## Grid search
I want to perform a grid search accross different column subsets


In [5]:
import sys
sys.path.append('..')

from metrics import default_competition_metric
from metrics import make_competition_scorer, competition_scoring, ColumnSelector


import numpy as np
import pandas as pd

from sklearn.ensemble import RandomForestClassifier
from sklearn.preprocessing import StandardScaler

np.random.seed(44)

In [6]:
# device = 'cuda' # modify if needed

In [7]:
X_train = np.load('../../data/x_train.npy')
y_train = np.load('../../data/y_train.npy')
X_val = np.load('../../data/x_val.npy')
y_val = np.load('../../data/y_val.npy')


In [9]:
model = RandomForestClassifier(n_estimators=100, max_depth=10, random_state=44)
model.fit(X_train, y_train)

y_pred = model.predict(X_val)

default_competition_metric(y_val, y_pred=y_pred, k=X_train.shape[1])

-98150.0

In [10]:
print(f"Accuracy: {np.mean(y_val == y_pred)}")

Accuracy: 0.606


### Pipeline

In [11]:
from sklearn.base import BaseEstimator, TransformerMixin

class ColumnSelector(BaseEstimator, TransformerMixin):
    def __init__(self, columns=None):
        self.columns = columns

    def fit(self, X, y=None):
        return self

    def transform(self, X):
        return X[:, self.columns]

In [16]:
from sklearn.pipeline import Pipeline
from sklearn.preprocessing import StandardScaler
from sklearn.model_selection import GridSearchCV, RandomizedSearchCV, StratifiedKFold
from sklearn.feature_selection import RFECV
from sklearn.compose import ColumnTransformer

# pipeline
pipe = Pipeline([
    ("feature_selection", ColumnSelector(columns = [100, 101])),
    ('scaler', StandardScaler()),
    ('model', RandomForestClassifier(n_estimators=1000, max_depth=5, random_state=44))
])


pipe.fit(X_train, y_train)

y_proba = pipe.predict_proba(X_val)[:, 1]
default_competition_metric(y_val, k=2, y_pred_proba=y_proba)

6450.000000000001

In [17]:
competition_scoring(pipe, X_val, y_val, scale_metric=True)

6450.000000000001

In [18]:
default_competition_metric(y_val, y_pred_proba=pipe.predict_proba(X_val)[:, 1], k=2)

6450.000000000001

In [19]:
competition_scoring(pipe, X_val, y_val)

6450.000000000001

## Grid search on features from Boruta

In [21]:
features_to_train = np.array([0, 1, 2, 3, 4, 5, 6, 7, 8, 9, 100, 101, 102, 103, 104, 105])

In [23]:
pipe = Pipeline([
    ("feature_selection", ColumnSelector()),
    ('scaler', StandardScaler()),
    ('model', RandomForestClassifier(random_state=44))
])

def get_all_subsets(input_list):
    subsets = []
    n = len(input_list)
    for i in range(1, 2**n):
        subset = [input_list[j] for j in range(n) if (i & (1 << j))]
        subsets.append(subset)
    return subsets

grid = {
    'feature_selection__columns': get_all_subsets(features_to_train),
    'model__bootstrap': [True, False],
    'model__max_depth': [10, 20, 40, 60, 80, 100, None],
    'model__max_features': ['auto', 'sqrt'],
    'model__min_samples_leaf': [1, 2, 4],
    'model__min_samples_split': [2, 5, 10],
    'model__n_estimators': [200, 500, 1000, 1500, 2000]    
}

grid_search = RandomizedSearchCV(pipe, grid, cv=5, scoring=competition_scoring, verbose=2, n_iter = 100)

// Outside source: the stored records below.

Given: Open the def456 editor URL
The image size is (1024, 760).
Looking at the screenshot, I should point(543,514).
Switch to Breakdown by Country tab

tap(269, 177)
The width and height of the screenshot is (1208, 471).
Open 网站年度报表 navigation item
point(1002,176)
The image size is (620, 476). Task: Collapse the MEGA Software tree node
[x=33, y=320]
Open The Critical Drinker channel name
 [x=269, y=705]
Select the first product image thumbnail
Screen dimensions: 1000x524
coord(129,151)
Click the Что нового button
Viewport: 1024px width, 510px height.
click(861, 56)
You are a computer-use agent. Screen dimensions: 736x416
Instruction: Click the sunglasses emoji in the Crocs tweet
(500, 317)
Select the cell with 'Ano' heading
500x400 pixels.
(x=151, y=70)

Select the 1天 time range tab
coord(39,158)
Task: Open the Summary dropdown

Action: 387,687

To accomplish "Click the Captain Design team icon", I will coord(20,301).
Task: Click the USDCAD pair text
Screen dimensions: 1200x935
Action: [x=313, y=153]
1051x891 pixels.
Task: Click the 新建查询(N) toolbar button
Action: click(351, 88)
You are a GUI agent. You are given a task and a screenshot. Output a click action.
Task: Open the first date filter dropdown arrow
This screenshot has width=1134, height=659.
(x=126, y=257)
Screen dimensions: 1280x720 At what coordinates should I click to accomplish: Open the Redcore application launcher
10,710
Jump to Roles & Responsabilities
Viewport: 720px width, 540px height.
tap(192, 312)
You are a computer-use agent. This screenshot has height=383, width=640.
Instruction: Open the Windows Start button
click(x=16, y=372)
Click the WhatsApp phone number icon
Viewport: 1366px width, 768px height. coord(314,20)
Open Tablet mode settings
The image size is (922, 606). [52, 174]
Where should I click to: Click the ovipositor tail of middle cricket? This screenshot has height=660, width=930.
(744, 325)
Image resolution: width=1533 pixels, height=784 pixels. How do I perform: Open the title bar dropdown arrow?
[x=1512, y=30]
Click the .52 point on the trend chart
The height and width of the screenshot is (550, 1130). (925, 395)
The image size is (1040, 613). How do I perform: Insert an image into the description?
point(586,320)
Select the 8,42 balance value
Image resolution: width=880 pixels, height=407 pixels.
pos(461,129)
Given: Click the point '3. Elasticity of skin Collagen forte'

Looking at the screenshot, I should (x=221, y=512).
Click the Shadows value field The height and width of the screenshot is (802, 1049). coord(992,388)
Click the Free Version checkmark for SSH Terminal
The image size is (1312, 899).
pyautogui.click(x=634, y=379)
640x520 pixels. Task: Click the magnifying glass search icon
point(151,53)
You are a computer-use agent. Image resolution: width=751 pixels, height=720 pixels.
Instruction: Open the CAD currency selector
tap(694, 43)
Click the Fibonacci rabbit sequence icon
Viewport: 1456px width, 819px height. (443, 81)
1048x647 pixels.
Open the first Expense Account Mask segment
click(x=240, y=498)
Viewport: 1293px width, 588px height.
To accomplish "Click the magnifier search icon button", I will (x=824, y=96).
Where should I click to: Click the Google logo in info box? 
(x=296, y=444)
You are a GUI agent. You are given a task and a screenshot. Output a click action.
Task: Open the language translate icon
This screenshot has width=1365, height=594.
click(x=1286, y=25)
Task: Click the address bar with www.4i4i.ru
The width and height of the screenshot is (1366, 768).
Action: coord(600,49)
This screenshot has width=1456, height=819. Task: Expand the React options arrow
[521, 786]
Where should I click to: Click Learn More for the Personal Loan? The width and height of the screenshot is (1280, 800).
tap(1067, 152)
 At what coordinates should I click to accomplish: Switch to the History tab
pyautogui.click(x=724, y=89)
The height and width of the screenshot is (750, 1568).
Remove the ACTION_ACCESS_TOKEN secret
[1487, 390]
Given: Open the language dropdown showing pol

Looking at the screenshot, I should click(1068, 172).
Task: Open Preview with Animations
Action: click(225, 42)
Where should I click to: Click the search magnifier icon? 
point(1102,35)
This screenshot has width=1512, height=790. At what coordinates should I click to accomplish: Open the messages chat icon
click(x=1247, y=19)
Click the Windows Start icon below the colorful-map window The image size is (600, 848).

grid_search.fit(X_train, y_train)
print("Best score: ", grid_search.best_score_)
print("Best parameters: ", grid_search.best_params_)

Fitting 5 folds for each of 100 candidates, totalling 500 fits
[CV] END feature_selection__columns=[1, 2, 4, 6, 7, 9, 102, 103, 105], model__bootstrap=False, model__max_depth=None, model__max_features=auto, model__min_samples_leaf=1, model__min_samples_split=5, model__n_estimators=2000; total time=   0.0s
[CV] END feature_selection__columns=[1, 2, 4, 6, 7, 9, 102, 103, 105], model__bootstrap=False, model__max_depth=None, model__max_features=auto, model__min_samples_leaf=1, model__min_samples_split=5, model__n_estimators=2000; total time=   0.0s
[CV] END feature_selection__columns=[1, 2, 4, 6, 7, 9, 102, 103, 105], model__bootstrap=False, model__max_depth=None, model__max_features=auto, model__min_samples_leaf=1, model__min_samples_split=5, model__n_estimators=2000; total time=   0.0s
[CV] END feature_selection__columns=[1, 2, 4, 6, 7, 9, 102, 103, 105], model__bootstrap=False, model__max_depth=None, model__max_features=auto, model__min_samples_leaf=1, model__min_samples_split=5, model_

245 fits failed out of a total of 500.
The score on these train-test partitions for these parameters will be set to nan.
If these failures are not expected, you can try to debug them by setting error_score='raise'.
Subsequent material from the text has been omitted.